One machine learning model may not be able to handle the complexity of the binary classification challenge required for real-world false post detection. One of the potential strategies to achive more accurate outcomes is in the employing of the multiple models to process several modalities (e.g. picture modality and textual modality) of the same datasource. Built hybrid text+image models and conducted extensive tests for numerous classification variations, highlighting the significance of the unique multimodality and fine-grained categorization capabilities.
The project's objective is to demonstrate how well the multimodal classification approach performs using a common real-world dataset. The three neural networks used in the newly presented multimodal classification approach are as follows:
- From the visual modality, the first neural network extracts image features.
- From the textual modality, the second neural network extracts text features.
- The third neural network determines which of two modalities is somewhat more insightful and then performs classification with more emphasis on the more insightful modality and less emphasis on the less insightful modality.
A sizable multimodal fake news dataset (r/Fakeddit) with data from a wide range of sources, including text, images, metadata, and comments, has about 800,000 samples.
Four datasets are created for experimentation on different modality of data as follows,
- Textual modality
- Text dataset + comments dataset to combine post's title and its comments to give more meaningful insights to data.
- Text dataset alone with "clean-title" as main text feature.
- Visual modality
- image data for posts that have images as attachement from metadata dataset.
- Mutimodalality
- text + image data merged using text dataset and image dataset based on the "submission id" of each post if it has image.
.
|___ ...
|___ Data
| |____df_test.pkl
| |____df_train.pkl
| |____df_validation.pkl
| |____multimodal.pkl
| |____test_featuremap.pkl
| |____train_featuremap.pkl
|
|___ Multimodal Classification
| |____Feature_extraction
| | |____VGG16_features_extraction.ipynb
| | |____text_features.ipynb
| |
| |____features_data
| | |____test_features_text.pkl
| | |____test_labels.pkl
| | |____train_features_text.pkl
| | |____train_labels.pkl
| |
| |____image_downloader.ipynb # File to download the images from url's using multimodal dataset.
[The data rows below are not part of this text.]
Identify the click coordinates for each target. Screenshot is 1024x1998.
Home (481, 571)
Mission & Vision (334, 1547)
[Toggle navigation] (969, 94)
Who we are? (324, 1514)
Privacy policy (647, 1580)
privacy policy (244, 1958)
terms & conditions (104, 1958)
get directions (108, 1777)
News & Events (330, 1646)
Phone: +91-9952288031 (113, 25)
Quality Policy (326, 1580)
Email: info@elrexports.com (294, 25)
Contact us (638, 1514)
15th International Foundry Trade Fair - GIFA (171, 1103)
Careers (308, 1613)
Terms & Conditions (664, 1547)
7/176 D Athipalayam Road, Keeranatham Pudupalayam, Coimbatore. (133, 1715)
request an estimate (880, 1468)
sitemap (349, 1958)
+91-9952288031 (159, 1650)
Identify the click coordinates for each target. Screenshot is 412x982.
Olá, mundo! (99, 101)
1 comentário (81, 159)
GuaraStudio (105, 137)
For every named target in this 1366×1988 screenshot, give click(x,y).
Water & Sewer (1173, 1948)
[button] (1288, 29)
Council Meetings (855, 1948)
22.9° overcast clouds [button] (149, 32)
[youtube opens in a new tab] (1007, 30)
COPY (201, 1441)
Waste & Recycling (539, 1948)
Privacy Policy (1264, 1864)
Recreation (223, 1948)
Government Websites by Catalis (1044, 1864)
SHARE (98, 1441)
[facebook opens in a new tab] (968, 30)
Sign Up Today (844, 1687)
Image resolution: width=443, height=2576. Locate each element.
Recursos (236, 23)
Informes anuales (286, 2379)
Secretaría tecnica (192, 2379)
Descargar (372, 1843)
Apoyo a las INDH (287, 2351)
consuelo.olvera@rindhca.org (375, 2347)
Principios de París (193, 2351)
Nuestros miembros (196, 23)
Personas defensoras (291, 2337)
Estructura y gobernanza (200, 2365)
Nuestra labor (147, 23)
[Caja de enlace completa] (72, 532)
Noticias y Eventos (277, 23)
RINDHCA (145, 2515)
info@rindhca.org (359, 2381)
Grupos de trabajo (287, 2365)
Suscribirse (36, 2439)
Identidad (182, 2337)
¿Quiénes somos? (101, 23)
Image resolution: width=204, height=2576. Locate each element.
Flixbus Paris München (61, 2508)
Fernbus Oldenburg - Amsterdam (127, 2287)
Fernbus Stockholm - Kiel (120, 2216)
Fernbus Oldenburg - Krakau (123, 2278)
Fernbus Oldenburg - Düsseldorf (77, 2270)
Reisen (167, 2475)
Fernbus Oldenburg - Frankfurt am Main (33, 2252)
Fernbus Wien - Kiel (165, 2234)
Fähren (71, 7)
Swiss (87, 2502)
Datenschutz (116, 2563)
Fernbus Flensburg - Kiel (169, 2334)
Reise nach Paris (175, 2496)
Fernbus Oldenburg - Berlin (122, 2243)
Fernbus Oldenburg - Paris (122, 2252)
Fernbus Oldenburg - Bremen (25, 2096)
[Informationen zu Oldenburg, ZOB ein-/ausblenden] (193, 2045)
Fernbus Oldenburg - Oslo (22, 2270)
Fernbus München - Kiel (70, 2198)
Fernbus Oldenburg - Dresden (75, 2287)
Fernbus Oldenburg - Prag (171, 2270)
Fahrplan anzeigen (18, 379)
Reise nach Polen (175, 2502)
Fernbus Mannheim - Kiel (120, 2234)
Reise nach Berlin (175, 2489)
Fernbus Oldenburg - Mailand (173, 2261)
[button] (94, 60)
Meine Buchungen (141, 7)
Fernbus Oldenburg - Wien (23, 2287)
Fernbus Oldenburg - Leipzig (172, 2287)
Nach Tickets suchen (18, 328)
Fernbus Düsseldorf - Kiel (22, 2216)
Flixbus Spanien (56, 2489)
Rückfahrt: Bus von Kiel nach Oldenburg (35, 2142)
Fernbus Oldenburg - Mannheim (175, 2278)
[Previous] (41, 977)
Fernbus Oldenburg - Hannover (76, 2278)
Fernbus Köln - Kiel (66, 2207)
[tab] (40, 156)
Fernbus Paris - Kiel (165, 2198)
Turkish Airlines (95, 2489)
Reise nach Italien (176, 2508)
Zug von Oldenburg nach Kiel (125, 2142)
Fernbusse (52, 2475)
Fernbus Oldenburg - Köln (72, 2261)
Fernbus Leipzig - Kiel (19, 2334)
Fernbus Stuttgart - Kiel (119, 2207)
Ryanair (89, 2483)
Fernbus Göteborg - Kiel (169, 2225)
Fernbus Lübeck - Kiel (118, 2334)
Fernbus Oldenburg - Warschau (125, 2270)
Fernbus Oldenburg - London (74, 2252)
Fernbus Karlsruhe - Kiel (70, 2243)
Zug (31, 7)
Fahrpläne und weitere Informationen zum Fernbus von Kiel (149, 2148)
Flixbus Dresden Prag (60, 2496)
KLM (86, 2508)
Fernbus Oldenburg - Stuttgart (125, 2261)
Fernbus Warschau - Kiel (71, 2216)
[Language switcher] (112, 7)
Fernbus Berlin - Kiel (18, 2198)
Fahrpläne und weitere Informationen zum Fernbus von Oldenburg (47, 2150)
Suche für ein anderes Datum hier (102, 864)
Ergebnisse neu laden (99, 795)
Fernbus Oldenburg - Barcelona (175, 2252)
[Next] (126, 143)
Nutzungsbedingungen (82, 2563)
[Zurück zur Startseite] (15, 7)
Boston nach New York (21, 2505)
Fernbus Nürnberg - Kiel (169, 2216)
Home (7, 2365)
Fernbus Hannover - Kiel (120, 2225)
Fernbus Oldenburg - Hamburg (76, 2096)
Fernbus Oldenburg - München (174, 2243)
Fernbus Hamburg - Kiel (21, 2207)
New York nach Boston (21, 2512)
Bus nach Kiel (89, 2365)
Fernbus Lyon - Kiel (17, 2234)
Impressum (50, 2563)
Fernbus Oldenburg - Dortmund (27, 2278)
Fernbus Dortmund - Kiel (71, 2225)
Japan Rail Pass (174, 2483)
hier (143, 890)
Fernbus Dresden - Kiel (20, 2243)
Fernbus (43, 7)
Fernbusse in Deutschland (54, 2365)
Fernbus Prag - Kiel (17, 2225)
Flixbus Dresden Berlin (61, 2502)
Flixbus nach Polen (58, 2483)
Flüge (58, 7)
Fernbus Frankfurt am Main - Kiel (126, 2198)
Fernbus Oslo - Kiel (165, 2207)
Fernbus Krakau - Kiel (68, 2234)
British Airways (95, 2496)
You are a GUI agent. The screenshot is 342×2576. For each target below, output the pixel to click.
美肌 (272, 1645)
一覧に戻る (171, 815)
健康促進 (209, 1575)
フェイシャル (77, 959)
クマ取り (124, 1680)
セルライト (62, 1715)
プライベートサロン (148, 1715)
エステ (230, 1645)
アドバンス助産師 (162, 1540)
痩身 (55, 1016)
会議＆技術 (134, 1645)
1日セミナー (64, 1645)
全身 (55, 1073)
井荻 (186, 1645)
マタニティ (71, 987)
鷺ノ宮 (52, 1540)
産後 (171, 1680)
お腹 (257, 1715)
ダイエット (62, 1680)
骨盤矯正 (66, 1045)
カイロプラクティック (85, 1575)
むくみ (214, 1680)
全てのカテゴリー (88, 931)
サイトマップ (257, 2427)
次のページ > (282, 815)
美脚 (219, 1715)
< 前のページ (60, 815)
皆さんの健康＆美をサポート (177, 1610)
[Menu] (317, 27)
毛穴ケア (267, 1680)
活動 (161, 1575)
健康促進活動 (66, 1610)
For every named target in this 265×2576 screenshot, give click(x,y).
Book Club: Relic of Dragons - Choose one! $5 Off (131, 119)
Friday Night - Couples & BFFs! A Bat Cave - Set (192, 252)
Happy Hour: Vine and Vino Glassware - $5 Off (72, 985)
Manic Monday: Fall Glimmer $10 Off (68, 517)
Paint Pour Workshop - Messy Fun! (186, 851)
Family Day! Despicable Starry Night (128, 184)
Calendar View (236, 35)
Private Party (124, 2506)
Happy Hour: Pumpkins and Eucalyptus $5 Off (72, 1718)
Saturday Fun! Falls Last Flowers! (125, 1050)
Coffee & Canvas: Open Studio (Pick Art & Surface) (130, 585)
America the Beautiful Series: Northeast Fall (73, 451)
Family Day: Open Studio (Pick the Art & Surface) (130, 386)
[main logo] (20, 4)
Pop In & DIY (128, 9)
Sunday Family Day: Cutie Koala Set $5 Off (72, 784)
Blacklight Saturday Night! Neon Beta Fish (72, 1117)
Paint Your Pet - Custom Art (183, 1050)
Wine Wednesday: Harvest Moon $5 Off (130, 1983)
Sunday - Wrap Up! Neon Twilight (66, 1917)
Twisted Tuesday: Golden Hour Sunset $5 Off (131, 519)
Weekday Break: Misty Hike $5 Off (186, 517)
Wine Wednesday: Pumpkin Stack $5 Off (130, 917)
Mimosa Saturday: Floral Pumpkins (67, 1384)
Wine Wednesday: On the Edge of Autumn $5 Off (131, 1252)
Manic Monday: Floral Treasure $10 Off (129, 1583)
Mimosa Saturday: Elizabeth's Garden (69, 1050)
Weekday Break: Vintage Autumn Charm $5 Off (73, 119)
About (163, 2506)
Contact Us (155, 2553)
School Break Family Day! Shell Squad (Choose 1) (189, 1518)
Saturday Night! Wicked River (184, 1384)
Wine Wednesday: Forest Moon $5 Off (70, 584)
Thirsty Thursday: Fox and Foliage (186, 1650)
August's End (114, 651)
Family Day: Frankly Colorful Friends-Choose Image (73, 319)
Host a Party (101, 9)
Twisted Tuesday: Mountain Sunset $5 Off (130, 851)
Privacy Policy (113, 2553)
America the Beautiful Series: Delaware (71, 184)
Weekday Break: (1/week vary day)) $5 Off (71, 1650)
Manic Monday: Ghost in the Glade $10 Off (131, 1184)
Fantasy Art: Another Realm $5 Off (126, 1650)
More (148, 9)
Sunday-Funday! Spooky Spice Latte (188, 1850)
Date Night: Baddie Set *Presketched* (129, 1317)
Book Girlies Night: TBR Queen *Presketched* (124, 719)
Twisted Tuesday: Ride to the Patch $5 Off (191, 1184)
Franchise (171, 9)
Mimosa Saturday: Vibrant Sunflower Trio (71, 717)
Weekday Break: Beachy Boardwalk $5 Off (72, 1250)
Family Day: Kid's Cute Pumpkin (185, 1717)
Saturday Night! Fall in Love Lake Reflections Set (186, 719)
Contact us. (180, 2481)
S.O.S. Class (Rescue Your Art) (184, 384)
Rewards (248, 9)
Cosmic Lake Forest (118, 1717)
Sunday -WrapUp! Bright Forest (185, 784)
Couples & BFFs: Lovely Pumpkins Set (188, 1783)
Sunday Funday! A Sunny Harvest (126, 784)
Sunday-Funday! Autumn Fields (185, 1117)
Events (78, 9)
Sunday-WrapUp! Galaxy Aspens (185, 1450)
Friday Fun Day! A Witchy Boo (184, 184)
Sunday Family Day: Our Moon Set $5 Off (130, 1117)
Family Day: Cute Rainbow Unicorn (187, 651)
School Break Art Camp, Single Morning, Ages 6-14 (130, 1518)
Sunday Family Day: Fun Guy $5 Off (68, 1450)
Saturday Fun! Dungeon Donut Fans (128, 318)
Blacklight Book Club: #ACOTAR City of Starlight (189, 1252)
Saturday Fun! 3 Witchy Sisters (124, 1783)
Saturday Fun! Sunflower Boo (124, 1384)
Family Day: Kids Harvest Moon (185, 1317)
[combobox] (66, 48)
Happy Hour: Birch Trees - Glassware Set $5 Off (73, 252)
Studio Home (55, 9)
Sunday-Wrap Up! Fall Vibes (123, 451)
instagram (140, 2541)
| |____VGG16_Alexnet_+_BI_LSTM.ipynb
| |____multimodal_classification_(VGG16_+_BI_LSTM).ipynb. # Binary classification on multimodal features using VGG16 and BI-LSTM models.
| |____multimodal_classification_(VGG19_Alexnet_+_BI_LSTM).ipynb # VGG19 with Alexnet and BI-LSTM models applied on multimoal Binary classification.
| |____multimodal_classification-(VGG16 + CNN).ipynb # VGG16 and CNN models with Conv1D, maxpooling layers.
|
|___ Text Classification(Comments+title)
| |____Baseline_models(title+comments).ipynb # Machine Learning Algorithms such as MLP Classifier, SGD, linear SVC etc.
| |____CNN_model(title+comments).ipynb # Convolutional neural networks with different word embeddings
| |____Cleaning_data(title+comments).ipynb # Text data preprocessing such as cleaning and removing unnecessary features and noise.
| |____Data_analysis(title+comments).ipynb # text analytics to find patterns across hundreds of texts and produces graphs.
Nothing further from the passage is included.